This is a very interesting and ambitious experiment! If successful, this is getting at the type of evidence that would be useful when considering to change the language.
When evaluating the change, we will need to find cases where the semantics of the program might differ after the change. Semantic changes include race conditions being eliminated (like in the
Bugs section for the project). It can also include changes to the memory layout after the loop (one aliased memory allocation vs a memory allocation per iteration being stored in memory), changes in branching behavior (pointer comparisons), changes in variable lifetime when an escape does happen (which can impact when finalizers get run), and order of calls to external functions. Looking at closures of loop variables and escaping references is definitely a good start. I am not yet sure exactly what would suffice (but happy to chat over email).
To make a decision, we probably want to know for each location:
* Is it "semantically equivalent" before/after the change? This can be done by a combination of automation and manual effort.
* If it differs, was the behavior before clearly "incorrect"/"has "bugs"?
* If it differs, was the behavior after clearly "incorrect"/"has "bugs"?
For the above, a location might not have a clear answer after expert review. It might be worth documenting this. A few of these map decently onto the existing categories. Knowing when the number of differing locations where someone is clearly helped vs differing locations where someone is clearly hurt is probably the most important in making a decision.
Cases with bugs may want to include a notion of confidence. Examples like those in the
Bugs section are extremely likely to be bugs. Others may not be as clear. ("Is there actually a race condition here?" can be hard to assess in someone else's code.) The current phrasing "could lead to undesirable behavior" leaves the confidence ambiguous. It might be helpful to clarify what this means to reviewers.

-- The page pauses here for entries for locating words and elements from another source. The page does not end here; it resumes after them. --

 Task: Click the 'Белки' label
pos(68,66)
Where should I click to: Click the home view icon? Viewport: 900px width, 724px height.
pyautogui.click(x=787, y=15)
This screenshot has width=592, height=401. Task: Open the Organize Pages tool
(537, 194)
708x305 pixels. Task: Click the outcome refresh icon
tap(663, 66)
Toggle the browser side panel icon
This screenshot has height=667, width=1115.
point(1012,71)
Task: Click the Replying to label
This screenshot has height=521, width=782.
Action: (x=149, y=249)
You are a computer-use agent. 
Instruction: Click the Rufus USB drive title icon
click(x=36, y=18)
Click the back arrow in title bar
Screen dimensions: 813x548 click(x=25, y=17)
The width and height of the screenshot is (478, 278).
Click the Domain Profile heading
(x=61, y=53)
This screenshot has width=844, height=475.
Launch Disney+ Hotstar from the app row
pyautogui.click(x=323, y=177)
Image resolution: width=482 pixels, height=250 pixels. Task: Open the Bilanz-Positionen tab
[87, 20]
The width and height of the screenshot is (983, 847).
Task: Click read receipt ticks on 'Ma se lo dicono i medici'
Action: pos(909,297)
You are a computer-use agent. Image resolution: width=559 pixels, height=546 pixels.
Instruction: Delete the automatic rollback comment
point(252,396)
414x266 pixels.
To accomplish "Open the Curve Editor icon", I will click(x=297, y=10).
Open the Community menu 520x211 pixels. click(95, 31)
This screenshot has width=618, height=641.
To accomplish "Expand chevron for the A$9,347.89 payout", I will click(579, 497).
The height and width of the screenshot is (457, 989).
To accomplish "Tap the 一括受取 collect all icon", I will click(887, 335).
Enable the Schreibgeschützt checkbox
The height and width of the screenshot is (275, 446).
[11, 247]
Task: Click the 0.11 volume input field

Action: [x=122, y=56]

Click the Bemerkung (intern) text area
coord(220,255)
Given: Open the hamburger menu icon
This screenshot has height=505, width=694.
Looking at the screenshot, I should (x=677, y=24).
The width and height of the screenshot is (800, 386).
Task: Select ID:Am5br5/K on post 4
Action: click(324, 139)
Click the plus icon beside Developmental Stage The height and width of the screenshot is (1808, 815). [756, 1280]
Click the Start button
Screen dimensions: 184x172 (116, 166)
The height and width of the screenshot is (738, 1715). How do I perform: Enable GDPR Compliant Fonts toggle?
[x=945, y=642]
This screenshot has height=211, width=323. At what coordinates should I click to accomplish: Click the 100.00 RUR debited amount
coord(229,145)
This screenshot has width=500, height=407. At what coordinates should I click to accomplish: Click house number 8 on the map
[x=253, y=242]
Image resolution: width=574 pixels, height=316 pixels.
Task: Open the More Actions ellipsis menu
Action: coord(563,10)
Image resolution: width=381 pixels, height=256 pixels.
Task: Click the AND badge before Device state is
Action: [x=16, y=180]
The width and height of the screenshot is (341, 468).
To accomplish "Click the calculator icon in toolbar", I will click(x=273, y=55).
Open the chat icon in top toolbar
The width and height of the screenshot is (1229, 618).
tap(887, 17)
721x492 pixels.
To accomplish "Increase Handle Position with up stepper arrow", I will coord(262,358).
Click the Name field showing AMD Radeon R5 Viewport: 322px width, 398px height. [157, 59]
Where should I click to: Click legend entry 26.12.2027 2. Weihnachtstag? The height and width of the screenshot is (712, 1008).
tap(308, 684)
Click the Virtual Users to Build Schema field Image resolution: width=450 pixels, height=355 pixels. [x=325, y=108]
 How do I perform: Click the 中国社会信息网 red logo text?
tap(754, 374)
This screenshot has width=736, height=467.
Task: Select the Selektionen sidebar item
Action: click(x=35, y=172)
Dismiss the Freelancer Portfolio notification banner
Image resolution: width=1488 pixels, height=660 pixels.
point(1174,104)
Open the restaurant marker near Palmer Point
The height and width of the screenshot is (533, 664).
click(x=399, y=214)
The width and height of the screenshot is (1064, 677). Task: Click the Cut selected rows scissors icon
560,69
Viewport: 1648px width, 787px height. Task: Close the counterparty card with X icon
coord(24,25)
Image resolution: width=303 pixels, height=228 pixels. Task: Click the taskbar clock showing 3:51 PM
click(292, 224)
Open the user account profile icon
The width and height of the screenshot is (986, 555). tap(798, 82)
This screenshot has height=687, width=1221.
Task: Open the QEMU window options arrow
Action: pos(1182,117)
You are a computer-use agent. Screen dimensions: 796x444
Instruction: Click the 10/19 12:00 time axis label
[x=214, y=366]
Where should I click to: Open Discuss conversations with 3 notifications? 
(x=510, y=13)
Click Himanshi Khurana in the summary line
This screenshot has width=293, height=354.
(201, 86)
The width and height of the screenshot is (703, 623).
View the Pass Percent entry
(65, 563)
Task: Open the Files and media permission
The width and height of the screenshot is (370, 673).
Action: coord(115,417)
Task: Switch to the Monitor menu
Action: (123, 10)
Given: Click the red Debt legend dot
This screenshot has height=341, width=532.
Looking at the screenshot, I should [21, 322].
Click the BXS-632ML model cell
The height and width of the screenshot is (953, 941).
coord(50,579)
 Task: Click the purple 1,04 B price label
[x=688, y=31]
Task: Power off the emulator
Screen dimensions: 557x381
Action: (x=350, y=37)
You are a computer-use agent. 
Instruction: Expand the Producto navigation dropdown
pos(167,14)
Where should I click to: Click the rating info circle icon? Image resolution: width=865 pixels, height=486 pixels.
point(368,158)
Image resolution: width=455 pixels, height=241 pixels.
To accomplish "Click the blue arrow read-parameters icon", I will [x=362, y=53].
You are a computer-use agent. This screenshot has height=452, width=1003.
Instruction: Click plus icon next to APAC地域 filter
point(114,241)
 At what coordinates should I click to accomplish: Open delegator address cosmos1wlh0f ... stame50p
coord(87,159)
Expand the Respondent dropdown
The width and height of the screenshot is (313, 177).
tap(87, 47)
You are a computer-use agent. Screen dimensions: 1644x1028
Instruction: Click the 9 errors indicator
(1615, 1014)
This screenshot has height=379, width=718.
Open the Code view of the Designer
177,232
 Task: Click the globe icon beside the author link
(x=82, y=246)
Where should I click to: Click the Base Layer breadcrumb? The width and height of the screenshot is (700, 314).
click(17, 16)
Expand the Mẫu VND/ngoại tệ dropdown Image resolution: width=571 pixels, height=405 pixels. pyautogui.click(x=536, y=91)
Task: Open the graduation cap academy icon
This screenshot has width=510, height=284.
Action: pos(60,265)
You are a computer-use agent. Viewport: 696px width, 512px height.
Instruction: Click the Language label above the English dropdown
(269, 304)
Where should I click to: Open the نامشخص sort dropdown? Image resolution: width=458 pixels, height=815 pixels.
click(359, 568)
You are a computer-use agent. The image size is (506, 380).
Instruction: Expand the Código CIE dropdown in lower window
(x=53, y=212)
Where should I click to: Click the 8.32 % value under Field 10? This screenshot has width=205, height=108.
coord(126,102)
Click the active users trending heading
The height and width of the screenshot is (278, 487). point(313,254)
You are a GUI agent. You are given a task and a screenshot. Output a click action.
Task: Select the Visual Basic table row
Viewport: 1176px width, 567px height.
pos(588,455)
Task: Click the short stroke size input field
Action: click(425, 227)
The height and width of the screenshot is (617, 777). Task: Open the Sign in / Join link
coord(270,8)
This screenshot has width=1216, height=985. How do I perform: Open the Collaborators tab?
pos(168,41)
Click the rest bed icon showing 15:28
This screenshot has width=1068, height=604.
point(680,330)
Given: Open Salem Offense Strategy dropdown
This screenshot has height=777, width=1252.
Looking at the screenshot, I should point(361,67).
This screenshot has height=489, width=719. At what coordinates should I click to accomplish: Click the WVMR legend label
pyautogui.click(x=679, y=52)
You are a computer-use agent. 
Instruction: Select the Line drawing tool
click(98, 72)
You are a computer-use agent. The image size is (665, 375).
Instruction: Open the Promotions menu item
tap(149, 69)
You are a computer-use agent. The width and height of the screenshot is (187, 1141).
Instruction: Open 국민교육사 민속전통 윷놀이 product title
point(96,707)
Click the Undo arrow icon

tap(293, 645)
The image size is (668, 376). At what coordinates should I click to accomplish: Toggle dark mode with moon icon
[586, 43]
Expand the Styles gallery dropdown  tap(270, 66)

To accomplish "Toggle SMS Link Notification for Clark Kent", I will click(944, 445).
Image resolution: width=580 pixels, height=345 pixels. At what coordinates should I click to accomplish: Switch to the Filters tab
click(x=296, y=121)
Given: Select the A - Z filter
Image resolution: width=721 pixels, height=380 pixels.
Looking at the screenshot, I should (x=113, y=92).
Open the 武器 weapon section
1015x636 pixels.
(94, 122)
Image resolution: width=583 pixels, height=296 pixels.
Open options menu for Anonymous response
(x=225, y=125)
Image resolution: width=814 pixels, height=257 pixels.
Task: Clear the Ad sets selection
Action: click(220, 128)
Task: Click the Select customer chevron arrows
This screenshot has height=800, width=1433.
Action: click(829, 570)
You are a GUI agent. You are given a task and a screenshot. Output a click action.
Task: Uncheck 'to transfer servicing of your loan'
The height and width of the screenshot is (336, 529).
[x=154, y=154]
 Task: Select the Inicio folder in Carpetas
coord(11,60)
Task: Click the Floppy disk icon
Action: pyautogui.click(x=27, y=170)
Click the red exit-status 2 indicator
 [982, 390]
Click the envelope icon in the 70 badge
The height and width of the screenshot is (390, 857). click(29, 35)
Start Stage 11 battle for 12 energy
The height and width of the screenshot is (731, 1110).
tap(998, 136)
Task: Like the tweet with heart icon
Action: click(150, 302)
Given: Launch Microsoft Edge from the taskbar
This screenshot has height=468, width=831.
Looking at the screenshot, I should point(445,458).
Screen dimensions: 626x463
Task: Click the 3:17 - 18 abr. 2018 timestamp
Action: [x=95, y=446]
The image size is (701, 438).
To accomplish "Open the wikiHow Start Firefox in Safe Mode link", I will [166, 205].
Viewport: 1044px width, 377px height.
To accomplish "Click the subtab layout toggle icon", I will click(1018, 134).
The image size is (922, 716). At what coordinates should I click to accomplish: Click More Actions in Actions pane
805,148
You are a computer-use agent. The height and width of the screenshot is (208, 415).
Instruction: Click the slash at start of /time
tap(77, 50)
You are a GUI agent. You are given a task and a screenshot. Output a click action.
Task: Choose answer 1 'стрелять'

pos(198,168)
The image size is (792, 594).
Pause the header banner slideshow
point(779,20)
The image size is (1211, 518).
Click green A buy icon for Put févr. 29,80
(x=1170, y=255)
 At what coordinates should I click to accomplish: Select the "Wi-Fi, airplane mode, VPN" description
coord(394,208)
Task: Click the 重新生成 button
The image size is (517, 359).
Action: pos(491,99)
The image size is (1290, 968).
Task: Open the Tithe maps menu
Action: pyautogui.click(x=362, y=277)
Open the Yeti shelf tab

The current wording also currently suggests we can also stop looking once we have identified "a fix to a bug" without considering downstream interactions after the loop. For example: `for _, x := range l { defer func() { x.someMethod() }() }`. That is almost certainly a bug. However, on the list `{nil, <something valid>}` the original version avoids a nil pointer dereference panic by only using the last element. Basically having two bugs pull in the opposite direction mitigating the other. I have only really seen this where an iffy unit test was broken by creating a new copy for each loop. The larger point though is it is not always clear how much context to look at before labeling an example "clearly buggy before and would be fixed". Stopping early could be a source of false negatives. This may be more of a theoretical concern than a real one.
Minor technical points:
For folks developing/commenting on the static analyzers, it would also help to formalize the notion of "semantic equivalence" that is trying to be reached. It is likely a refinement relation like one would see in the program transformation literature. The change will always be safe when the loop after the change is a refinement of the original loop. (If we also care about performance, we will also want to know how often this transformation can be undone to reuse the memory, e.g. the original refines the modified. But declaring this out of scope is reasonable.)